Excerpts from a dataset
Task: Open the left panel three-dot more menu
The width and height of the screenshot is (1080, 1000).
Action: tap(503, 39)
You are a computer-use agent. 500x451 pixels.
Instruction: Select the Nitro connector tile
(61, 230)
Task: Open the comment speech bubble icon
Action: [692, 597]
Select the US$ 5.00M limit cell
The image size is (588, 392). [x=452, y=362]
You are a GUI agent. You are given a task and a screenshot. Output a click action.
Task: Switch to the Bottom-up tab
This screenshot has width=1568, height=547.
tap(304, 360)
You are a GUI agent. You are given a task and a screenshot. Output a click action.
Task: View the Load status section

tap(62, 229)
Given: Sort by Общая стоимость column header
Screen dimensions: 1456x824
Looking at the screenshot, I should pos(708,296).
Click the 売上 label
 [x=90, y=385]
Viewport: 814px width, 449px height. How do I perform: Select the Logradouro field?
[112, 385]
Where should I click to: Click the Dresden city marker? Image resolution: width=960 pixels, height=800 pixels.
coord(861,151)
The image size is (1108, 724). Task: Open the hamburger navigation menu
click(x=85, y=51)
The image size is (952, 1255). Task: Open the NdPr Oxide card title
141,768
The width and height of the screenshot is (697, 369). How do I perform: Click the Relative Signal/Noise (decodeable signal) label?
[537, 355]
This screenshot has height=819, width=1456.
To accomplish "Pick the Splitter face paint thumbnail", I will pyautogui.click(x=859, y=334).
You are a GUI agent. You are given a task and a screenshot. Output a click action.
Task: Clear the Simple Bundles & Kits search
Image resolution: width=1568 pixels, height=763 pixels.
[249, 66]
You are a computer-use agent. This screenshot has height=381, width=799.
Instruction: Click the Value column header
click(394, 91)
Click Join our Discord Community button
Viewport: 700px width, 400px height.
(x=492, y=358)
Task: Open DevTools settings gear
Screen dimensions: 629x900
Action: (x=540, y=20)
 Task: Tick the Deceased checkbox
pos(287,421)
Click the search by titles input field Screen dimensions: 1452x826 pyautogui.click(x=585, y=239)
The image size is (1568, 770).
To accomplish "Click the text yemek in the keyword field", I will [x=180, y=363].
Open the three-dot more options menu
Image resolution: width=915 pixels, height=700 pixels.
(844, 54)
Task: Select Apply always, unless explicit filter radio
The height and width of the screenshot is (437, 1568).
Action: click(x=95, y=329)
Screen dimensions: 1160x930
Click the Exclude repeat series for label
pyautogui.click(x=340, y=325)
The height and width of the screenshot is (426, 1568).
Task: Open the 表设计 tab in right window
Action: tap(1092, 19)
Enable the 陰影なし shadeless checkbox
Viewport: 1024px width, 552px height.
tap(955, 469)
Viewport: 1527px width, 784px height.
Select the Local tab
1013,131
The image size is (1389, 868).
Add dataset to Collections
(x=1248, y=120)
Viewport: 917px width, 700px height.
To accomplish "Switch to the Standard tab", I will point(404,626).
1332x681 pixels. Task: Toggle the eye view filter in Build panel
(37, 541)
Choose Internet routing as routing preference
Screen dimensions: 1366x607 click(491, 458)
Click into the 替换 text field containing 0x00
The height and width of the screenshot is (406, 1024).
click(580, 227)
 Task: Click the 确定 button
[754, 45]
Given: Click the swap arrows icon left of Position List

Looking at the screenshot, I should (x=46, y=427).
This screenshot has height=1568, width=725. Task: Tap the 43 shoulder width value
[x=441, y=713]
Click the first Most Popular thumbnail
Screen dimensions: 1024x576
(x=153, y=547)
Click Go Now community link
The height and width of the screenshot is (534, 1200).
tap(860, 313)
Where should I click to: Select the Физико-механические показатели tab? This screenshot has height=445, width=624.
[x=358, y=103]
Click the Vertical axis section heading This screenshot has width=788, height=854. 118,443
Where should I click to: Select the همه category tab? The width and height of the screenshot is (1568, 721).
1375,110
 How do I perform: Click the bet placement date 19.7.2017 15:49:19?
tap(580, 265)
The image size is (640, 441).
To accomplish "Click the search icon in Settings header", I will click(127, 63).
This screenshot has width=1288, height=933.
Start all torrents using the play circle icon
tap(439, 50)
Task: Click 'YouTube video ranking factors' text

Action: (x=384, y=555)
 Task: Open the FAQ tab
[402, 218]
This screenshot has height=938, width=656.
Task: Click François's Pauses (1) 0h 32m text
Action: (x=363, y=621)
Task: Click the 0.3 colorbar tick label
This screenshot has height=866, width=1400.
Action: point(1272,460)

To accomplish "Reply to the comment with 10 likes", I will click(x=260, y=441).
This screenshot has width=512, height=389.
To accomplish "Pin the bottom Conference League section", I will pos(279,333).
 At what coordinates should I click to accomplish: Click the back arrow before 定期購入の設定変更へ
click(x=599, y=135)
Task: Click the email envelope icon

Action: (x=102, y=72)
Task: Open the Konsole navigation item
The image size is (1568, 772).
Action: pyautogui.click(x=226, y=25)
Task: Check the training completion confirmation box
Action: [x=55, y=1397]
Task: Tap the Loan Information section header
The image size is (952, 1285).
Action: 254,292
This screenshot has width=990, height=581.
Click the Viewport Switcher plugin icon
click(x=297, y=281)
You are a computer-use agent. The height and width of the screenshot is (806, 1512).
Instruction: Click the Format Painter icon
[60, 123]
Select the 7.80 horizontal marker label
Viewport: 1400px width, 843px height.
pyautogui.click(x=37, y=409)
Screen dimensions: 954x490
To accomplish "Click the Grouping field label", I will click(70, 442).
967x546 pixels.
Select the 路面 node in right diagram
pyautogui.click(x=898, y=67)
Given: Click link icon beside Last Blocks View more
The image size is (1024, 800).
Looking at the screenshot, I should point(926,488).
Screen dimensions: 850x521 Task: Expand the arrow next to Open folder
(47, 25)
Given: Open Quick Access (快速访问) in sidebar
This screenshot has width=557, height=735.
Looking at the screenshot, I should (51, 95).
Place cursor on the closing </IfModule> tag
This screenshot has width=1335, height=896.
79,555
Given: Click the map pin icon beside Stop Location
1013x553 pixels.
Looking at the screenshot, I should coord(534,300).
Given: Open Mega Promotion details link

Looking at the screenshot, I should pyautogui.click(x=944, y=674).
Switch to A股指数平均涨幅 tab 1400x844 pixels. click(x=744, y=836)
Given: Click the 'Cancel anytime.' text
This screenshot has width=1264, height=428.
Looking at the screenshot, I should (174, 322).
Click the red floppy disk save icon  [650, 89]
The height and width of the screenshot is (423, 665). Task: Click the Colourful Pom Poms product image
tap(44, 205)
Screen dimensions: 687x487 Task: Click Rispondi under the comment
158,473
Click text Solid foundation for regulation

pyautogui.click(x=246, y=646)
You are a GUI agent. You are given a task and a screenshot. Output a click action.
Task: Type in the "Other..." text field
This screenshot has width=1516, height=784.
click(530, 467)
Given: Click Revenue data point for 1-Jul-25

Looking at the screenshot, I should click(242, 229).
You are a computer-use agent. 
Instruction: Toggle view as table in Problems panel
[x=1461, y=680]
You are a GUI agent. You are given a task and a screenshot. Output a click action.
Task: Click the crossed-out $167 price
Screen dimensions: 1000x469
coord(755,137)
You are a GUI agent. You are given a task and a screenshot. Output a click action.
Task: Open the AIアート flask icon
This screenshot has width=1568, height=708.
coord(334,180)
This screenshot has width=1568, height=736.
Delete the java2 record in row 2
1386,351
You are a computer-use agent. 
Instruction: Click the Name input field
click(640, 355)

Work request
Look above for the line with "Viewport: 814px width, 449px" and the line with "The image size is (1568, 770).". Retype those two lines and every line between them exactly, adding nothing.

Written answer
Viewport: 814px width, 449px height. How do I perform: Select the Logradouro field?
[112, 385]
Where should I click to: Click the Dresden city marker? Image resolution: width=960 pixels, height=800 pixels.
coord(861,151)
The image size is (1108, 724). Task: Open the hamburger navigation menu
click(x=85, y=51)
The image size is (952, 1255). Task: Open the NdPr Oxide card title
141,768
The width and height of the screenshot is (697, 369). How do I perform: Click the Relative Signal/Noise (decodeable signal) label?
[537, 355]
This screenshot has height=819, width=1456.
To accomplish "Pick the Splitter face paint thumbnail", I will pyautogui.click(x=859, y=334).
You are a GUI agent. You are given a task and a screenshot. Output a click action.
Task: Clear the Simple Bundles & Kits search
Image resolution: width=1568 pixels, height=763 pixels.
[249, 66]
You are a computer-use agent. This screenshot has height=381, width=799.
Instruction: Click the Value column header
click(394, 91)
Click Join our Discord Community button
Viewport: 700px width, 400px height.
(x=492, y=358)
Task: Open DevTools settings gear
Screen dimensions: 629x900
Action: (x=540, y=20)
 Task: Tick the Deceased checkbox
pos(287,421)
Click the search by titles input field Screen dimensions: 1452x826 pyautogui.click(x=585, y=239)
The image size is (1568, 770).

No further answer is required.